Task directions: Transcribe exactly the line containing "You are a computer-use agent. Viewport: 312px" and the remaining lines of the listing below, through the very last.

Data provided:
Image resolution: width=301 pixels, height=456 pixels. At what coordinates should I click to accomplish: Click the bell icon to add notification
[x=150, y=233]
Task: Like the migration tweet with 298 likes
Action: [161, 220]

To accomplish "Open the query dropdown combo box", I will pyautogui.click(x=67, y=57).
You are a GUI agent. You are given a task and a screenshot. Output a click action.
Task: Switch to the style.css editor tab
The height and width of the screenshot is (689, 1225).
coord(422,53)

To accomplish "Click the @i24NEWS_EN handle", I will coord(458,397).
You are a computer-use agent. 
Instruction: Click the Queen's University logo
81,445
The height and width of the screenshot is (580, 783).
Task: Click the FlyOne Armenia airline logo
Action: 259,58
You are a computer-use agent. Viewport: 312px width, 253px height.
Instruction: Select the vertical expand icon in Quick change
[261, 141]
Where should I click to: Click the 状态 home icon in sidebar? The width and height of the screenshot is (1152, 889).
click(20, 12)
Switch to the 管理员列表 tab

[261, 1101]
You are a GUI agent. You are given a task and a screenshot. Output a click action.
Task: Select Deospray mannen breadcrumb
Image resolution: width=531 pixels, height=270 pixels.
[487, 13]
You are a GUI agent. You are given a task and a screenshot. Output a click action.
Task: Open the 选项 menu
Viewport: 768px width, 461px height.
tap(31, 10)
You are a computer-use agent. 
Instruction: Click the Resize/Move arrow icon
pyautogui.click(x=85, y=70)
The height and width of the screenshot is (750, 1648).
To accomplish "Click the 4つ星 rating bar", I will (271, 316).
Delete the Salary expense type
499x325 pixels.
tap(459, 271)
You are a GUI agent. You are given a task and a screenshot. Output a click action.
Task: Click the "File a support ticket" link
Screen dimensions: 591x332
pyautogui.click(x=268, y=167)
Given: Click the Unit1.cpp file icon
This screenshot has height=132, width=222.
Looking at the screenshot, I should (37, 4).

Problem solution:
You are a computer-use agent. Viewport: 312px width, 253px height.
Instruction: Select the vertical expand icon in Quick change
[261, 141]
Where should I click to: Click the 状态 home icon in sidebar? The width and height of the screenshot is (1152, 889).
click(20, 12)
Switch to the 管理员列表 tab

[261, 1101]
You are a GUI agent. You are given a task and a screenshot. Output a click action.
Task: Select Deospray mannen breadcrumb
Image resolution: width=531 pixels, height=270 pixels.
[487, 13]
You are a GUI agent. You are given a task and a screenshot. Output a click action.
Task: Open the 选项 menu
Viewport: 768px width, 461px height.
tap(31, 10)
You are a computer-use agent. 
Instruction: Click the Resize/Move arrow icon
pyautogui.click(x=85, y=70)
The height and width of the screenshot is (750, 1648).
To accomplish "Click the 4つ星 rating bar", I will (271, 316).
Delete the Salary expense type
499x325 pixels.
tap(459, 271)
You are a GUI agent. You are given a task and a screenshot. Output a click action.
Task: Click the "File a support ticket" link
Screen dimensions: 591x332
pyautogui.click(x=268, y=167)
Given: Click the Unit1.cpp file icon
This screenshot has height=132, width=222.
Looking at the screenshot, I should (37, 4).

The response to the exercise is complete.